## EXERCISE INSTRUCTIONS
Your answer should consist of each line from the data below that contains "Expand".

═════ EXCERPTED DATA

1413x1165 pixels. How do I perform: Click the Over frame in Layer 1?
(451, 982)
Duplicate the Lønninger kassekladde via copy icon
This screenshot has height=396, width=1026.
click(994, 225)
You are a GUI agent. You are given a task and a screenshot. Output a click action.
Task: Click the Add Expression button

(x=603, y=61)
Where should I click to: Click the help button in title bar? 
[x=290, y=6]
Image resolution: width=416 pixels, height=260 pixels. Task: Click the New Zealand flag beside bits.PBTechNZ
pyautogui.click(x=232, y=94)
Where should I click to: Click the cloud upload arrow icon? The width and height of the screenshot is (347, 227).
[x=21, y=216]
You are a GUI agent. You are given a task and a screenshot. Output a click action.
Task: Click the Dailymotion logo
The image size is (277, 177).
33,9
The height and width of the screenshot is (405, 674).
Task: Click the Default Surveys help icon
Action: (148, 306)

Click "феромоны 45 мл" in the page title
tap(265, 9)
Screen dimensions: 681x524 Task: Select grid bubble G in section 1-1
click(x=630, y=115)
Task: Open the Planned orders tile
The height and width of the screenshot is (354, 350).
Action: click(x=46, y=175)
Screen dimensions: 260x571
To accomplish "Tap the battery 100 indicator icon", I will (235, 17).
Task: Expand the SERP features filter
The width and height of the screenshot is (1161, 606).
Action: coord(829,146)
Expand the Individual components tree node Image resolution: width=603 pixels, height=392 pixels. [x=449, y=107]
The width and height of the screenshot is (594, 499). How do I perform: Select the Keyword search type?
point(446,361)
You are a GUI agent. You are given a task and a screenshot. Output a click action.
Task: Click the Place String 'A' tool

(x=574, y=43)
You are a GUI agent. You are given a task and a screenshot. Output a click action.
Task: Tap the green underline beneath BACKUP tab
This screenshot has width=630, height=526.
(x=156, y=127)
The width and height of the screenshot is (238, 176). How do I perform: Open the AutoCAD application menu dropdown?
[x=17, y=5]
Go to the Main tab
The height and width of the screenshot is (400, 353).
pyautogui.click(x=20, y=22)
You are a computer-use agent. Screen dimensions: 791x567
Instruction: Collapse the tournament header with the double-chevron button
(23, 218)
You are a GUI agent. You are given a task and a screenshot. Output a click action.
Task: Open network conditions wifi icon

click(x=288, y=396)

══════════

## RESPONSE TO THIS TASK
Task: Expand the SERP features filter
Expand the Individual components tree node Image resolution: width=603 pixels, height=392 pixels. [x=449, y=107]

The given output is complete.